Saturday, July 14, 2018
Tonight was the opening reception for our new current exhibition- Ancestors. Participants were invited to create an image that celebrated their ancestors and their lives, their accomplishments, or their influence on their art. In addition to a piece from the participating artist, everyone was invited to include some kind of family heirloom, photos, artworks, or crafts from the ancestor, with hopes that the combination of contemporary art and the ancestral creations would spark interesting dialogue about the influences of our ancestors on our creative lives.
The format for tonight's event was one of our salon style receptions, where each participating artist was invited to talk about the piece, their ancestor, and anything else relevant to that question of influences.
As part of the theme, the refreshments were labeled to play up their possible relationships to our ancestors. The one incongruence this blogger felt was the large plastic bottle of Hawaiian Punch- in my past it only came in very large metal cans. On the other hand, great effort was made to find things like Pop Rocks.
As things started around 5 pm, the crowd was small, but this was not unexpected, as this was a summer Saturday afternoon in Belmar, and Main Street was pretty much gridlocked. And every parking space in the vicinity of the Boatworks was occupied by vehicles that had not brought people to the reception. More than a few people had walked from other parts of town, or even from other towns. Luckily, this is our last scheduled reception before Labor Day, and over time more people arrived from the distant parking space. Over the course of the reception, about 40-50 people turned up to see the art and hear the stories.

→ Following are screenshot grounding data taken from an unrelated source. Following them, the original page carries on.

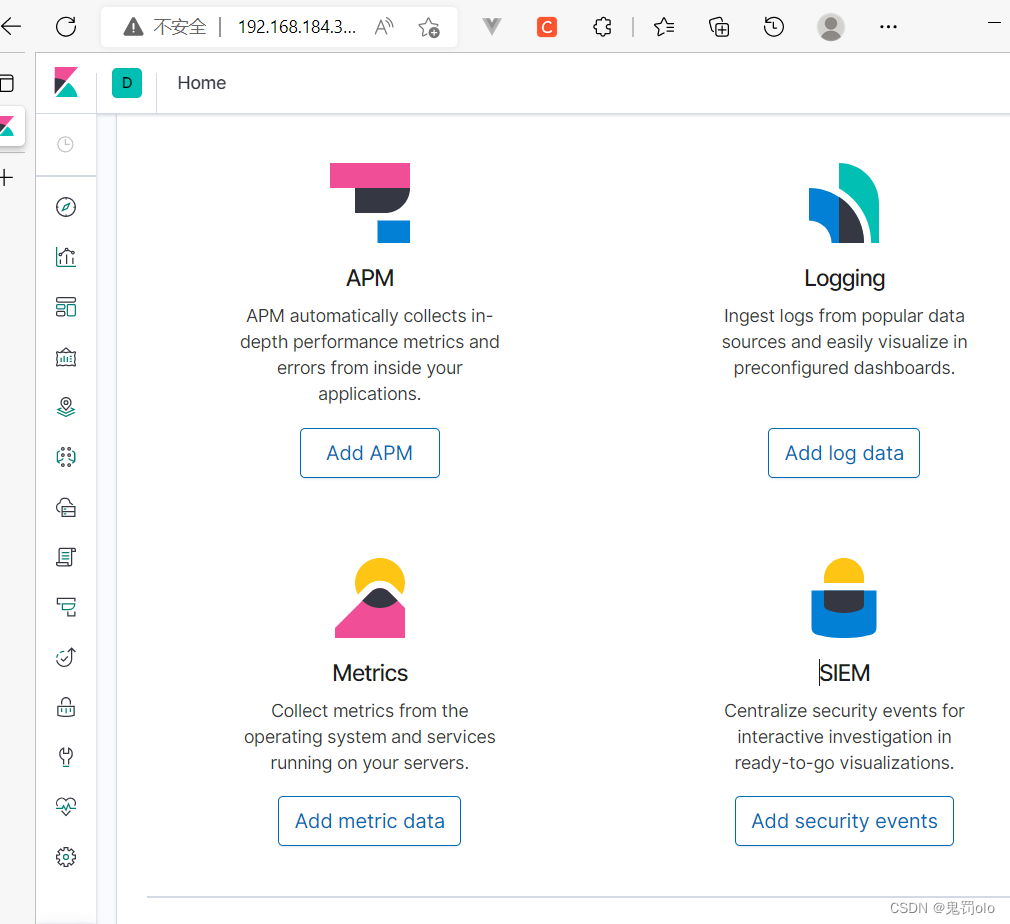The height and width of the screenshot is (924, 1010).
Task: Open Maps icon in sidebar
Action: tap(66, 407)
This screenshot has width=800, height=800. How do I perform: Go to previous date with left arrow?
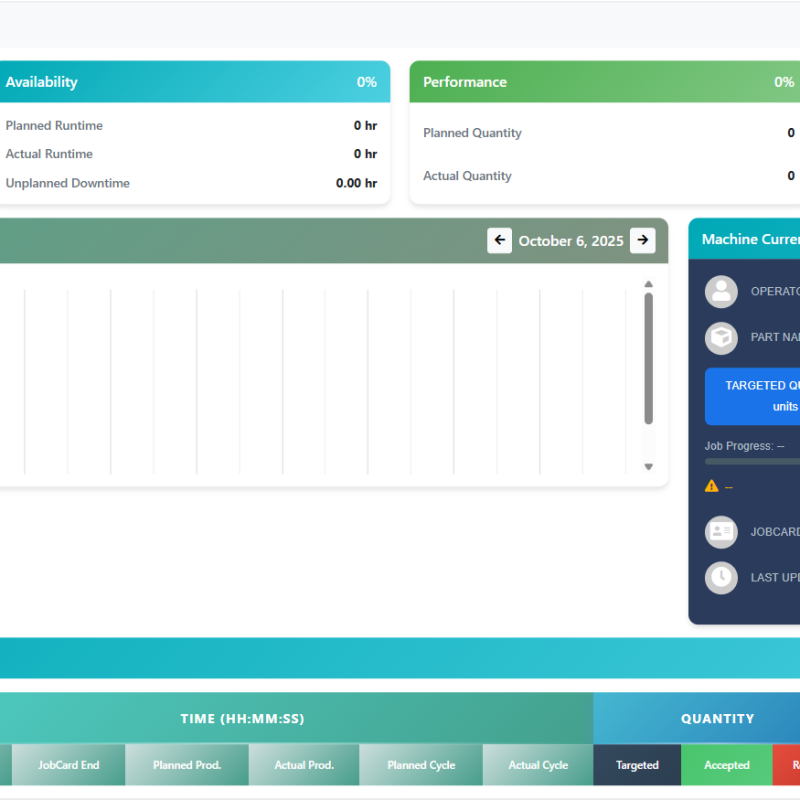pos(499,241)
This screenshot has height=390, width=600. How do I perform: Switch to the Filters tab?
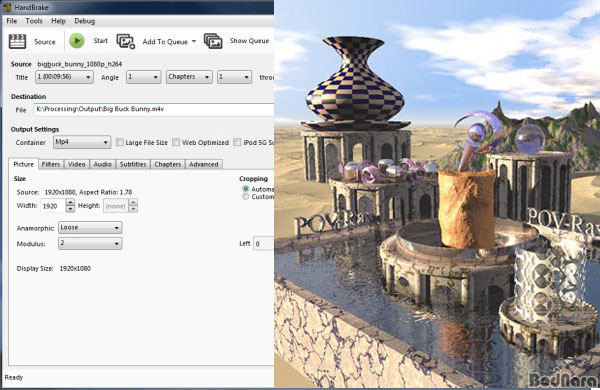(51, 164)
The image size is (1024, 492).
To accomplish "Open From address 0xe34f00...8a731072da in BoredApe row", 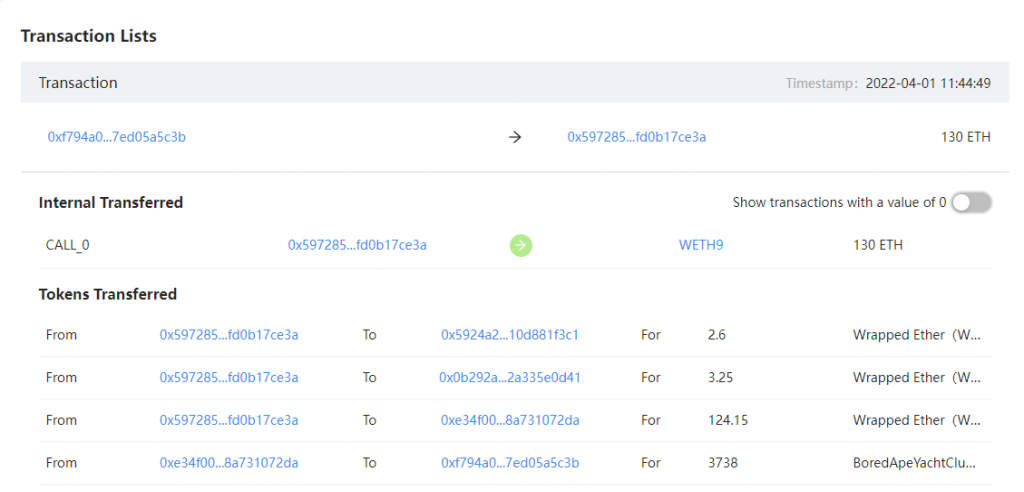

Late in the 5:00 hour, the salon part of the reception was started, by BelmarArts chair Dana Cahoon and exhibition curator Louise Krasniewicz. The show occupies all of both the front and back galleries, so the crowd had to move around to catch all the stories.
One thing that many stories had in common was that the Ancestor often had demonstrated creative interests and skills, and often the ancestral artifact was an example of their creative activities- paintings, drawings, etc. Even when these things did not seem to have a specific influence on the participants current art, they may have influenced many toward finding their own creative outlet for expressing themselves.
The Ancestors exhibition remains on display during regular gallery hours through September 7, 2018. Admission is free, as is parking, though the latter may be at a premium on weekends.